I’ve never been good with time, so when I was turning 57 and I told my best friend I was turning 60, she corrected me – I still had three years to go. For a moment I felt like I won the lottery, but the truth was, I had won the lottery years before, because my body had rejected all the ways doctors defined time.

I was alive.

Math is sometimes one of my superpowers, but time is not.  

To know your true age, and appreciate it, you have to let go of your construct of time and embrace every age you have ever and never been.

After age 40, whenever anyone asked my daughter my age, she said I was forty. For some reason I was frozen in time for her, when she was eight years old, the year she fell out of our tree house and hurt her shoulder.  

If I’m honest, for years and years my own mother seemed to be forty, and then she magically seemed to be sixty-five and forgetting all our names, like she went into a time machine on fast forward and lost all her words.

A few years ago, at age 58, I was headed into a yoga class, a woman in a retail store mentioned us being the same age. I never can tell anyone’s age and I told her I would never guess.

She said she was seventy-two. She thought we looked great for our age.

I looked in the mirror long and hard that night, which I rarely do – to pluck, to brush, to tweeze only, but never to study myself.

I looked at those two vertical lines between my eyes, my What the Fuck Lines, and I knew I had earned them.  My daughter makes the What the Fuck face all the time, and so does my granddaughter at age six.  We all What the Fuck each other all the time, it’s a family thing.

I have that Eastern European everything, which means soft teeth and dark circles under my eyes. And a Bo-belly.  It also means perseverance, lots of crying when I chop onions and listen other writers’ stories (which is an honor)… and I know how to scrub a floor clean and stay up all night to finish a good book or memorize a poem.

I exercise every day, no matter how hectic the day is, including lifting weights and yoga, more for my mind than my body though exercising naked in front of a giant mirror has kept me motivated and also accepting the All of Me.

Now when I look in the mirror my mother and grandmother and great mother and even my daughter and granddaughter are staring back at me, and I’m so grateful for all of us, it helps me understand time is not linear.

Anyone who follows my essays knows I was not supposed to live this long, so I accept and truly love my flaws. A few years ago I was dating a photographer who took the mole off my left cheek in photo shop, and also changed my chin.

I remember staring at the photograph and thinking, that’s not me.  It took a while for me to see what was missing.  I didn’t know I loved my mole until it wasn’t there.

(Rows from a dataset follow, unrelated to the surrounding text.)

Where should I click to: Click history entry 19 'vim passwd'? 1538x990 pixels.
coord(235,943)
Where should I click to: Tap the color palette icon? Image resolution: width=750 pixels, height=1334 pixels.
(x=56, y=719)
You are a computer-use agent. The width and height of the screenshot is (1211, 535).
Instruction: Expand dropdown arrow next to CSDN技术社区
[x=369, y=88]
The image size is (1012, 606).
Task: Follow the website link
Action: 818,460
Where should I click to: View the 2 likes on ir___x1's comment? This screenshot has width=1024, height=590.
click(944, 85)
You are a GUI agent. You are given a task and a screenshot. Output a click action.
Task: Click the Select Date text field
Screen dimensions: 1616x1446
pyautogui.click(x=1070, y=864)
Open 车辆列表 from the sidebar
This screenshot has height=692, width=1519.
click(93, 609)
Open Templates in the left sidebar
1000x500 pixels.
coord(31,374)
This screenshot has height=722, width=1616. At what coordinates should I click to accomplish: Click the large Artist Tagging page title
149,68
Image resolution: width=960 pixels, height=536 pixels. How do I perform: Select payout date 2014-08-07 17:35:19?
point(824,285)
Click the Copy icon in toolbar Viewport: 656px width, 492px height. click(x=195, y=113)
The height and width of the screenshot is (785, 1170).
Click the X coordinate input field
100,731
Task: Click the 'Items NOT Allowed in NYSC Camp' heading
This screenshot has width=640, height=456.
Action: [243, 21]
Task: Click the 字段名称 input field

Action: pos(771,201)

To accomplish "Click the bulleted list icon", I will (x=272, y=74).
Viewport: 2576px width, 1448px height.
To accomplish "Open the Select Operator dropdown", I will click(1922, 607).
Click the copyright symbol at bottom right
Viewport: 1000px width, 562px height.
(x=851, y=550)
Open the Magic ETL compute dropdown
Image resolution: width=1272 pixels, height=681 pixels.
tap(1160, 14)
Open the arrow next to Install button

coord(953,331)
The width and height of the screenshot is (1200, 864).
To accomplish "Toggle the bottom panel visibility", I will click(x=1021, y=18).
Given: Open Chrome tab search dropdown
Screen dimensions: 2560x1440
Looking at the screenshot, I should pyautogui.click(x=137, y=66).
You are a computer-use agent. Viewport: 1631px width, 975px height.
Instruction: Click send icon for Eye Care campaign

I was born late morning, so I’ll be turning sixty after my first cup of coffee. I’m also turning sixteen and thirty-two and forty. Because we all carry every age, every year inside of us. The memories we weave into story tapestries will live on long after we have gone, and in this way we will all be frozen in so many moments in our lives.

I still rock a good pair of jeans, love my boots, hoop earrings, to laugh so hard I pee my pants and need an inhaler, and I love connective sex with the man I love. 

I have learned to love harder, have better boundaries, listen with my whole body and fix things instead of buy new.  I finish things and I show up for myself and the people I love.

I still talk too much, write too much, say inappropriate things, laugh too loud and love you like it might be the last time I speak to you.

Recently, my boyfriend and I hung up angry, and we were so quick in the morning to say we love each other, because we do, and love always wins.

That’s also something I have learned.  Don’t expect anyone to love you the way you love them.  

Speaking of love, I’m so happy to still be on planet earth with you while I’m turning sixty…. and seventy and twelve and nineteen.  Because aren’t we really celebrating the all of us, that we made it this far beside our younger selves and our older selves and all we have created and all the people we have loved?

Poet Raymond Carver wrote in his poem Late Fragment:

And did you get what

you wanted from this life, even so?

I did.

And what did you want?

To call myself beloved, to feel myself

beloved on the earth

Dr. Seuss said, “How did it get so late so soon?”